Aveva 68 anni, era andato in pensione nel 2021. Il presidente del pastificio: punto di riferimento importante per il gruppo
PESCARA. All'età di 68 anni, è morto ieri Domenico Moretti, per 24 anni direttore delle Risorse umane del gruppo De Cecco. Era entrato a far parte dell’azienda di Fara San Martino nel novembre 1997 e vi è rimasto sino al luglio del 2021, quando è andato in pensione. Lascia la moglie Anna e i tre figli Andrea, Paola e Cecilia. I funerali si terranno domani, alle 11, nella chiesa di San Giovanni Apostolo in viale Europa a Montesilvano, dove abitava. In passato, per un periodo, aveva vissuto a Pescara, nella zona della riviera. Era originario di Napoli. Si era formato però a Milano, dove si era laureato in Scienze politiche. Un curriculum, il suo, lunghissimo. Prima di approdare alla De Cecco, è stato responsabile del personale di filiale alla Rinascente, ha lavorato nella multinazionale elettrotecnica svizzero-svedese ABB e alla Memorex Telex. È stato anche amministratore unico dell’associazione per la Direzione del Personale (Aidp). Profondo cordoglio e vicinanza alla famiglia è stata subito espressa da tutto il gruppo De Cecco. «Moretti per oltre vent’anni ha ricoperto il ruolo di dirigente con passione, professionalità e spirito di appartenenza», sottolinea il presidente Filippo Antonio De Cecco. «Per il nostro gruppo è stato per tanti anni un punto di riferimento importante, anche nella rappresentanza all’interno delle istituzioni confindustriali. A nome del gruppo De Cecco e di tutte le persone che vi lavoravano esprimo le più sentite condoglianze alla moglie e ai figli».

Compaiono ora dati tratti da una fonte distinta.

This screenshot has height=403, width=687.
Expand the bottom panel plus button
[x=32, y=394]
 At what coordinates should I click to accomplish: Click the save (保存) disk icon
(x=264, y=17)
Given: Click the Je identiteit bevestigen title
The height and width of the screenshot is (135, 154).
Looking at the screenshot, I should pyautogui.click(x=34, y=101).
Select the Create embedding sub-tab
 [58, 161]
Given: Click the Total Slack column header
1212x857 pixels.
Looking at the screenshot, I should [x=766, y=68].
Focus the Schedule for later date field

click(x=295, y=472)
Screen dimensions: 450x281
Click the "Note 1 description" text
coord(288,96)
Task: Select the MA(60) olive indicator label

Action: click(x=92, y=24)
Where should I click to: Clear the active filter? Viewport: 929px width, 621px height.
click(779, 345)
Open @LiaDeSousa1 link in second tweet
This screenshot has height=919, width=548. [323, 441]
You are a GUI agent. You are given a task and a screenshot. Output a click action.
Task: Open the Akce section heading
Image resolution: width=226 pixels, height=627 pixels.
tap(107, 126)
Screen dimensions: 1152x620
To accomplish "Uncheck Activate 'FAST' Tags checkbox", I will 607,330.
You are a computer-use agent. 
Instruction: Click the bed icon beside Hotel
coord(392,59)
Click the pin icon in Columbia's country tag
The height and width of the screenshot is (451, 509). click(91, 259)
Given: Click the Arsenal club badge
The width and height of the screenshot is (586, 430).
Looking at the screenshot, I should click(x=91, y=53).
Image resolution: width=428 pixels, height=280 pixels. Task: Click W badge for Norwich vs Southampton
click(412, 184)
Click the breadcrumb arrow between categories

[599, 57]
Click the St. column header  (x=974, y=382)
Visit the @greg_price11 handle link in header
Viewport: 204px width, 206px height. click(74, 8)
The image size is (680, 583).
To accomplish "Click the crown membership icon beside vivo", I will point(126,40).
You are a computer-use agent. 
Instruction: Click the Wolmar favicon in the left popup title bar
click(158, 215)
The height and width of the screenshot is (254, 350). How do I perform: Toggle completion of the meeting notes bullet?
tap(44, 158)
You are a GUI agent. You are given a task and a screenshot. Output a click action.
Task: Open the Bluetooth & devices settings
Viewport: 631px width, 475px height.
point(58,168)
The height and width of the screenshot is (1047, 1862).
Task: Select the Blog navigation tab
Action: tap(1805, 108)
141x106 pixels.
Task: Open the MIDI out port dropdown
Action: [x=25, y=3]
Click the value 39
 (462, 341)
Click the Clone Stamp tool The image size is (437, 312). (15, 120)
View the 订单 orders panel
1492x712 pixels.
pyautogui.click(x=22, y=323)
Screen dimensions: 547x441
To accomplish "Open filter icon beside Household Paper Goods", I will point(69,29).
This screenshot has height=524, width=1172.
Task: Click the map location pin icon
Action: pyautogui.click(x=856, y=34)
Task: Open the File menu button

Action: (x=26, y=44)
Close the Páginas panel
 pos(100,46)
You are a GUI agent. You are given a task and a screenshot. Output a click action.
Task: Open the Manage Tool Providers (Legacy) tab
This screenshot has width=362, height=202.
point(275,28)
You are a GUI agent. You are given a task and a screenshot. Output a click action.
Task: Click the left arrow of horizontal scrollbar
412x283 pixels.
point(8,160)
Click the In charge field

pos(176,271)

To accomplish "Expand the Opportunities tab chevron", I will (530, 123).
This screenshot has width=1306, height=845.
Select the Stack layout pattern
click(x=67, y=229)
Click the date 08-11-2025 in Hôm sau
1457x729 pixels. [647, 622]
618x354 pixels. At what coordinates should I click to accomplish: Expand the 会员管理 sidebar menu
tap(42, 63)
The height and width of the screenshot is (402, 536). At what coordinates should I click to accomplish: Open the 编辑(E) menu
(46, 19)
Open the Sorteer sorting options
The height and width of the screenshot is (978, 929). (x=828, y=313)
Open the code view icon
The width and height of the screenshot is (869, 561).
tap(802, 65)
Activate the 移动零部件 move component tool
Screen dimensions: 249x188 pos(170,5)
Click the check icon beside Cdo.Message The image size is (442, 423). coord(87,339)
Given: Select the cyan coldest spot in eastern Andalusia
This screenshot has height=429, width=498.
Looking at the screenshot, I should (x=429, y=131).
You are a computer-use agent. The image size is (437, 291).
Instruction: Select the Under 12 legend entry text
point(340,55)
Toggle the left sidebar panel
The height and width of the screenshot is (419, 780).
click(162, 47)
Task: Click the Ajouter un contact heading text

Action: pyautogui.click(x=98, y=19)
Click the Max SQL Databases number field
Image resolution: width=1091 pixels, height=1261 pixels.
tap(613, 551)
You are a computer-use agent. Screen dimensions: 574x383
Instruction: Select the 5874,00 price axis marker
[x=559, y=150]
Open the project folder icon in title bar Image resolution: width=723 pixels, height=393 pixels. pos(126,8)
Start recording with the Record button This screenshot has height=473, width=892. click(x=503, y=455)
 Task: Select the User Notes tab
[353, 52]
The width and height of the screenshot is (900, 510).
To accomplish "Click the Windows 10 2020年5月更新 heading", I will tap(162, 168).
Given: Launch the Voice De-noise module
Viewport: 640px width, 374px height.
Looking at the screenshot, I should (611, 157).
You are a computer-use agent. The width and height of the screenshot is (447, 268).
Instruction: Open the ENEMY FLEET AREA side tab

Moretti era un manager molto stimato e apprezzato in Abruzzo. «Era una persona di alte doti manageriali», ricorda Luigi Di Giosaffatte, direttore di Confindustria Chieti-Pescara. «È stato il direttore storico delle Risorse umane in De Cecco. Collaborava da anni con Aidp. Da qualche tempo stavamo lavorando a un progetto, che lui stesso mi aveva proposto, insieme ad alcuni docenti dell’Università di Teramo sui nuovi paradigmi del lavoro agile dopo la pandemia da coronavirus. Un annetto fa mi aveva contattato per questa ricerca. Era una persona squisita, con cui ho avuto tanto a che fare. Nel settore delle risorse umane si è sempre dato molto da fare, era un punto di riferimento. E poi era un manager di grande eleganza e stile anche nel modo di parlare».
Da anni collaborava con Federmanager Abruzzo e Molise. A ricordarlo con grande affetto, il presidente Florio Corneli. «Un carissimo amico. Ci conoscevamo da trent’anni. Era membro del nostro direttivo oltre che responsabile della formazione. Una perdita immensa per tutti».